United Insurance Holdings Corp. (UPC Insurance), the Florida-headquartered property and casualty (P&C) insurer, has officially ceased writing new homeowners business in the state, as of January 1st, 2022.
In a memo sent to agents, seen by Reinsurance News, the company cited high catastrophe losses from the 2020 storm season, rising reinsurance rates, and growing litigation costs as reasons for suspending new business.
The move is the latest in a series of worrying signs for the troubled Florida market, which has recently seen similar exits from insurers such as Progressive and TypTap.
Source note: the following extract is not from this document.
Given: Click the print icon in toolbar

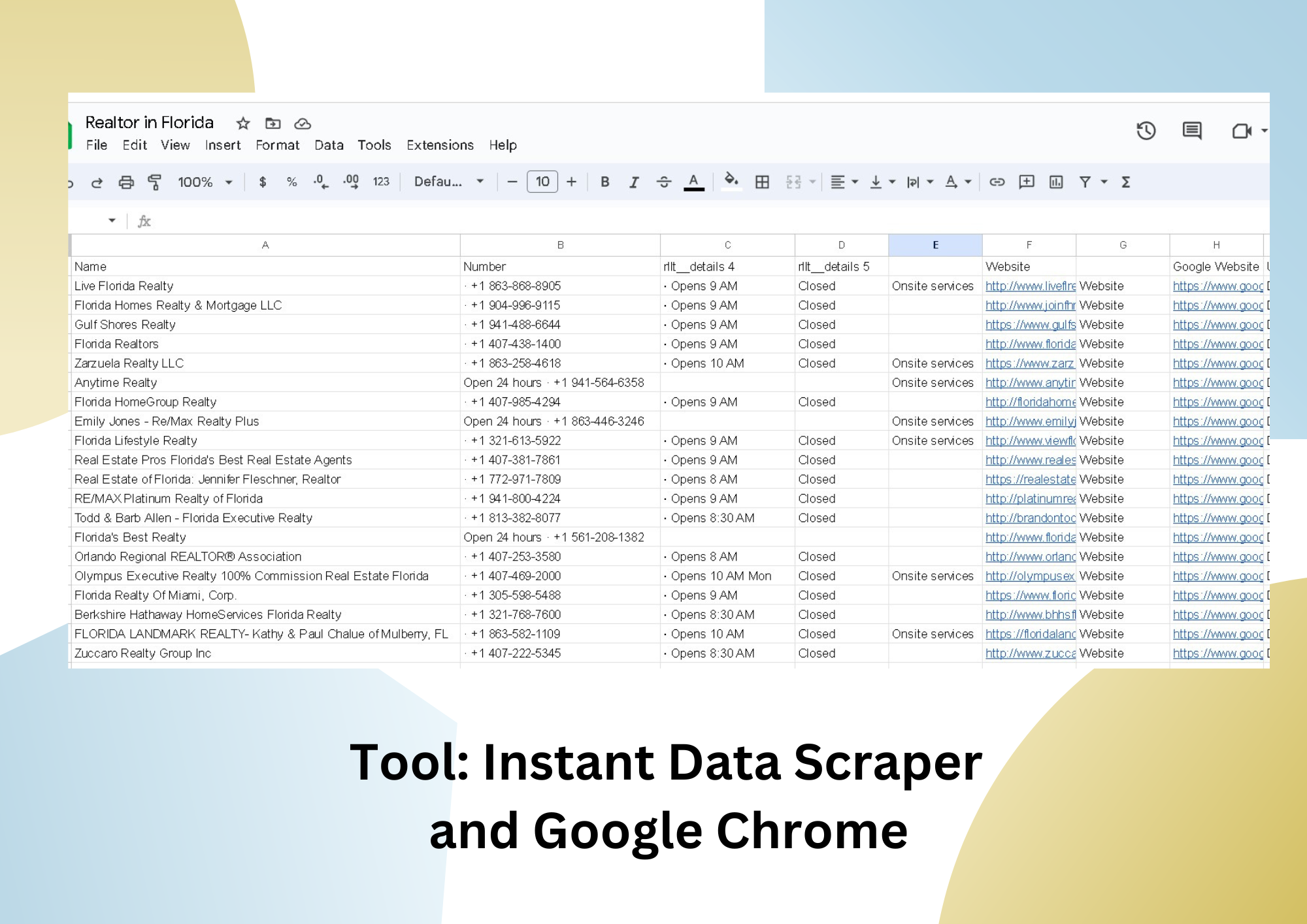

United Property & Casualty Insurance Company (UPCIC) remains one of the largest homeowners in Florida, but the business has taken steps to diversify out of the state in recent years.
As such, it was only writing around 31% of total direct premiums in its home market as of December 2020, with states such as Louisiana, South Carolina, and Texas becoming new areas of focus for the company.
This geographic shift comes in response to six consecutive years of growing underwriting and operating losses for UPCIC.
ALIRT Insurance Research, which analyses the relative financial performance of insurers, tellingly reduced its score for UPCIC from 46 out of 100 in 2015 to just 18 as of September 2021.
In addition to the company’s string of losses, analysts cited weak risk-adjusted capitalization, aggressive gross and net premium leverage, elevated reinsurance recoverable balances, declining net premium volume, and subpar investment returns.
ALIRT also noted that UPCIC received $96 million in capital contributions from 2016-2019, which helped to offset the company’s sizeable losses and keep surplus relatively stable, though UPCIC’s surplus has now fallen 45% from a high mark of $172 million in 2018 due to widening underwriting and operating losses as well as a lack of substantial capital infusions.
“Following the unprecedented 2020 storm season, the significant increase in reinsurance cost, and the worsening litigation trends within many of our markets, UPC has made the difficult decision to suspend new business with effective dates of January 1, 2022 and later,” UPC stated in its memo.
It went on to explain that the suspension would apply to new business for HO-3, homeowners, HO-6, condominiums, and DP-3, dwelling fire for rental or non-owner-occupied properties.
Clarifying its reasoning for ending new homeowners business in Florida, UPC explained that the trend of escalating costs from weather claims in the state looks set to continue indefinitely.
“There has been a material shift in late claim reporting patterns stemming from weather events in the last six years,” the company stated. “As such, we believe the more recent experience best represents what we expect to occur moving forward.”